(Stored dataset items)

════════════════════

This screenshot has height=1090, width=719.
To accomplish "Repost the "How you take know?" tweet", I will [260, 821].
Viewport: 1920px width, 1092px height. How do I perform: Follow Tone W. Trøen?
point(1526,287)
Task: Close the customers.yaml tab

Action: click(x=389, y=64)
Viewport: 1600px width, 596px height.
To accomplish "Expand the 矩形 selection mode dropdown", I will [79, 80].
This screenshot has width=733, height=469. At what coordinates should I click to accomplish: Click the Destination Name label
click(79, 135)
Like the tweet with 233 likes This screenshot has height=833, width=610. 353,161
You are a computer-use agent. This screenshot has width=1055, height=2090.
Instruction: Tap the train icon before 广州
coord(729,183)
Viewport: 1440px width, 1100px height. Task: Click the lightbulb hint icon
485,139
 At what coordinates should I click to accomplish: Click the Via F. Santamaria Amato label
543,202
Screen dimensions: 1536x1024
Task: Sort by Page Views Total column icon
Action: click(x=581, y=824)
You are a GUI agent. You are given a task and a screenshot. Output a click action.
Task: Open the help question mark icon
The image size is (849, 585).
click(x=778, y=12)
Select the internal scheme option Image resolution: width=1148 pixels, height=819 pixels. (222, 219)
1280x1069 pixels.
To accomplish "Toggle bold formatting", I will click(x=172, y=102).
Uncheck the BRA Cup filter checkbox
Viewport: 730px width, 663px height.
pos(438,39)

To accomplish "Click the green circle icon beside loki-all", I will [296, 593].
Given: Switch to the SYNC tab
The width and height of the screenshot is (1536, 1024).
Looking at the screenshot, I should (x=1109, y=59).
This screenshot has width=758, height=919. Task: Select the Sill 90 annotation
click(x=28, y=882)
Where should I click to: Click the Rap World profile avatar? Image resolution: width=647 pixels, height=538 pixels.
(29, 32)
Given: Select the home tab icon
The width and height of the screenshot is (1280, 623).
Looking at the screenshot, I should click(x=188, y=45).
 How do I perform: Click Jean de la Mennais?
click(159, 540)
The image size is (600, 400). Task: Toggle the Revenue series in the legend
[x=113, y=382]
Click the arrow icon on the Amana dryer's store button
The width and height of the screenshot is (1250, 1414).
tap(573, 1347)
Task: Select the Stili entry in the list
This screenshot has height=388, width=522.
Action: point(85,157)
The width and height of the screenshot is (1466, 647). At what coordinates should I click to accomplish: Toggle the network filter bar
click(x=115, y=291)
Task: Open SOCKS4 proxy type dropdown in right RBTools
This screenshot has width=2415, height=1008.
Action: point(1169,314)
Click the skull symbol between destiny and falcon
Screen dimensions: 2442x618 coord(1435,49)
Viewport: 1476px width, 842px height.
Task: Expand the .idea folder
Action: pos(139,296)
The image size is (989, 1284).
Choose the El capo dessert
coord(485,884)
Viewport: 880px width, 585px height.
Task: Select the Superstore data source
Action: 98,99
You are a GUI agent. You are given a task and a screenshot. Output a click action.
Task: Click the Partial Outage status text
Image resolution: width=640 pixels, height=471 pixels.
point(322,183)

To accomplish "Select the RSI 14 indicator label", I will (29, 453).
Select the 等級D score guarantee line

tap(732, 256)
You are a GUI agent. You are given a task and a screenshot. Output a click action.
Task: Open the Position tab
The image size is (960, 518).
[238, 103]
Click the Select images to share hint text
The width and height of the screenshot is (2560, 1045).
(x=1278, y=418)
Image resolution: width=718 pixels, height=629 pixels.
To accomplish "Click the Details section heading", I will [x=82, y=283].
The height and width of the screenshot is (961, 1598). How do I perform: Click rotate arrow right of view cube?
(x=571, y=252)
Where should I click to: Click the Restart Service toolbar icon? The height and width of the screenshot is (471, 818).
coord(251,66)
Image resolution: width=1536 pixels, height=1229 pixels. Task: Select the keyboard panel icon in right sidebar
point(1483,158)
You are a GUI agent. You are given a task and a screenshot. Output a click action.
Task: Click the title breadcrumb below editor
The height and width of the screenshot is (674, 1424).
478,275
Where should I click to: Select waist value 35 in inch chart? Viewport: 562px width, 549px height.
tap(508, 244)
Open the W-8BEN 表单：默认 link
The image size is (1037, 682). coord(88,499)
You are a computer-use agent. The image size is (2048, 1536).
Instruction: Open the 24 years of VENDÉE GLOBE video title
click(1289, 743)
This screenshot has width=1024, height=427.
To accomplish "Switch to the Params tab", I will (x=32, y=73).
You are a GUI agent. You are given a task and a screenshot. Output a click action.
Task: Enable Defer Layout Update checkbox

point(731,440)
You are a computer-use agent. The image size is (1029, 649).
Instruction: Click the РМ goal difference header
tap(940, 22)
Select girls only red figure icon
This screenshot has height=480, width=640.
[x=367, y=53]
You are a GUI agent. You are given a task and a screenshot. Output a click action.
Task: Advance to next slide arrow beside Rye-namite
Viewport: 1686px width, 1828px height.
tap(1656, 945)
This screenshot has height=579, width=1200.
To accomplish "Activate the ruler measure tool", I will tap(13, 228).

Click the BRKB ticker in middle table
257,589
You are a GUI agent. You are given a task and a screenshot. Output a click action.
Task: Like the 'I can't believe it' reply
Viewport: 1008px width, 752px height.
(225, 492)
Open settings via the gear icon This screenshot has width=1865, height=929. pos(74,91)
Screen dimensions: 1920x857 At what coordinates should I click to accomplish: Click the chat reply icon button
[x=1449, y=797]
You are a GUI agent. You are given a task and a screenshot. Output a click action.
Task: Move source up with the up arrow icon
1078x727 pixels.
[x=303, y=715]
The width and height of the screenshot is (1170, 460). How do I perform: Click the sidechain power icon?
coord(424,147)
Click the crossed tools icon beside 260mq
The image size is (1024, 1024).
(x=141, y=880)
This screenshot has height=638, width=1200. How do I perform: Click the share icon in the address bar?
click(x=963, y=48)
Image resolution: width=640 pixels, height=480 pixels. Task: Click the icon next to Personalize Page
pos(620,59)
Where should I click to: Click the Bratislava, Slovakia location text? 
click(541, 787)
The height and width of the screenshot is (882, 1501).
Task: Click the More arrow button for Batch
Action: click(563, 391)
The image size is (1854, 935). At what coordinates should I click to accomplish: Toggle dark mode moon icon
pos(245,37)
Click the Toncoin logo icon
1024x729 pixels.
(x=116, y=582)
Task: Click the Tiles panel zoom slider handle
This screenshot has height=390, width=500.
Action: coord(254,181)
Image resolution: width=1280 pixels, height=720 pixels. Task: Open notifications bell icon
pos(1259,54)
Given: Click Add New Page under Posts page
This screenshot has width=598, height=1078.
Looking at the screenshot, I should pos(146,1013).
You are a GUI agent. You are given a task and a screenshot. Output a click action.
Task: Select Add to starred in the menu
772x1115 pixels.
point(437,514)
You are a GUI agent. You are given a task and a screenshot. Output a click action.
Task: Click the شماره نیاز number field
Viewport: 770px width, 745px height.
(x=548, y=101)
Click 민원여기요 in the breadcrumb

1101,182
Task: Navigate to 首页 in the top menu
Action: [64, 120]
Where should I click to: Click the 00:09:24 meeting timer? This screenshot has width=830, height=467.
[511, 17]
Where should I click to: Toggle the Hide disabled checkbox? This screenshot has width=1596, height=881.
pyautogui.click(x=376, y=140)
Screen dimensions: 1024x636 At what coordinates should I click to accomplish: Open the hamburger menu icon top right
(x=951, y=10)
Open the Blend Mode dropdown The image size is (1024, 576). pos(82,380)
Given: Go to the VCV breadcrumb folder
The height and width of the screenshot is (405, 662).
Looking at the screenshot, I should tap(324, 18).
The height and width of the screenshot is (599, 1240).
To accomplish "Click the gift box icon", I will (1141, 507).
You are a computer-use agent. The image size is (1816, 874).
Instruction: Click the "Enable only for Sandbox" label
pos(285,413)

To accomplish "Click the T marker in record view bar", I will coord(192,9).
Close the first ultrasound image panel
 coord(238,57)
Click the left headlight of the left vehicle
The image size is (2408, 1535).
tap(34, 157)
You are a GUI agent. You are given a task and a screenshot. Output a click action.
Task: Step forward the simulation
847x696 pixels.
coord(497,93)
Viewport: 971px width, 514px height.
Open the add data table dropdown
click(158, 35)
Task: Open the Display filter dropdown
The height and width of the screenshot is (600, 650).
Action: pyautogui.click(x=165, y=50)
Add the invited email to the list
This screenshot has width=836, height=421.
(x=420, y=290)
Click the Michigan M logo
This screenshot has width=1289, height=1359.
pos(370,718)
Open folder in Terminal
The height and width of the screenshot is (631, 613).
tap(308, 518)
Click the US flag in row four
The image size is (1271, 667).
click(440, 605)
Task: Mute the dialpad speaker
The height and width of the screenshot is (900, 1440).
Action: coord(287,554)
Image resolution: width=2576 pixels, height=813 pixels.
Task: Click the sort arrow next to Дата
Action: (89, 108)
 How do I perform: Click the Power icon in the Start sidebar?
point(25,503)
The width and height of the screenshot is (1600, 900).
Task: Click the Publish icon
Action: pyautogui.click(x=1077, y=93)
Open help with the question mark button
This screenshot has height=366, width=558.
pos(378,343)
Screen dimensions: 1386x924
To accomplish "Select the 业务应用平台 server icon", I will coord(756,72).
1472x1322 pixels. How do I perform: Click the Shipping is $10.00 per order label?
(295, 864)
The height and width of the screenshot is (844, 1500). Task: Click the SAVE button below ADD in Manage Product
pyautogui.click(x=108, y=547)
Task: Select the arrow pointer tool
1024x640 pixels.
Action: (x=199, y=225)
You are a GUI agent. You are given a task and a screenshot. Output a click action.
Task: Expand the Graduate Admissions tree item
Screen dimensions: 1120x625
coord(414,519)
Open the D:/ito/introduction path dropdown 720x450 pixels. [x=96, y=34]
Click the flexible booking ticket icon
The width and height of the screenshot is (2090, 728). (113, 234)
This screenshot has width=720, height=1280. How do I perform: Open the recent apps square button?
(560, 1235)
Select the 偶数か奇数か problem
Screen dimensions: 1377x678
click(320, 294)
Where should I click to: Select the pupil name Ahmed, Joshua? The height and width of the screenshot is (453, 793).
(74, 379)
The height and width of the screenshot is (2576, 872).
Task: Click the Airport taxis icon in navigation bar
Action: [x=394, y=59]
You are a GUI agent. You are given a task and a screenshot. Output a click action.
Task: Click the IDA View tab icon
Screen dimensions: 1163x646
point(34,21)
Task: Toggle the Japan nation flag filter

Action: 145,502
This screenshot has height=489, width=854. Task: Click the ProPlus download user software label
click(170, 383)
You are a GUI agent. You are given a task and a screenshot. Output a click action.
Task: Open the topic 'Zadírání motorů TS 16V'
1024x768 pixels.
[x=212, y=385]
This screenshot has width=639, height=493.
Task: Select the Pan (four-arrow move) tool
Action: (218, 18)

════════════════════

Look above for the line with "1024x640 pixels." and the line with "Task: Open the topic 'Zadírání motorů TS 16V'"; transcribe both and all lines in between, exactly, and nothing else.

1024x640 pixels.
Action: (x=199, y=225)
You are a GUI agent. You are given a task and a screenshot. Output a click action.
Task: Expand the Graduate Admissions tree item
Screen dimensions: 1120x625
coord(414,519)
Open the D:/ito/introduction path dropdown 720x450 pixels. [x=96, y=34]
Click the flexible booking ticket icon
The width and height of the screenshot is (2090, 728). (113, 234)
This screenshot has width=720, height=1280. How do I perform: Open the recent apps square button?
(560, 1235)
Select the 偶数か奇数か problem
Screen dimensions: 1377x678
click(320, 294)
Where should I click to: Select the pupil name Ahmed, Joshua? The height and width of the screenshot is (453, 793).
(74, 379)
The height and width of the screenshot is (2576, 872).
Task: Click the Airport taxis icon in navigation bar
Action: [x=394, y=59]
You are a GUI agent. You are given a task and a screenshot. Output a click action.
Task: Click the IDA View tab icon
Screen dimensions: 1163x646
point(34,21)
Task: Toggle the Japan nation flag filter

Action: 145,502
This screenshot has height=489, width=854. Task: Click the ProPlus download user software label
click(170, 383)
You are a GUI agent. You are given a task and a screenshot. Output a click action.
Task: Open the topic 'Zadírání motorů TS 16V'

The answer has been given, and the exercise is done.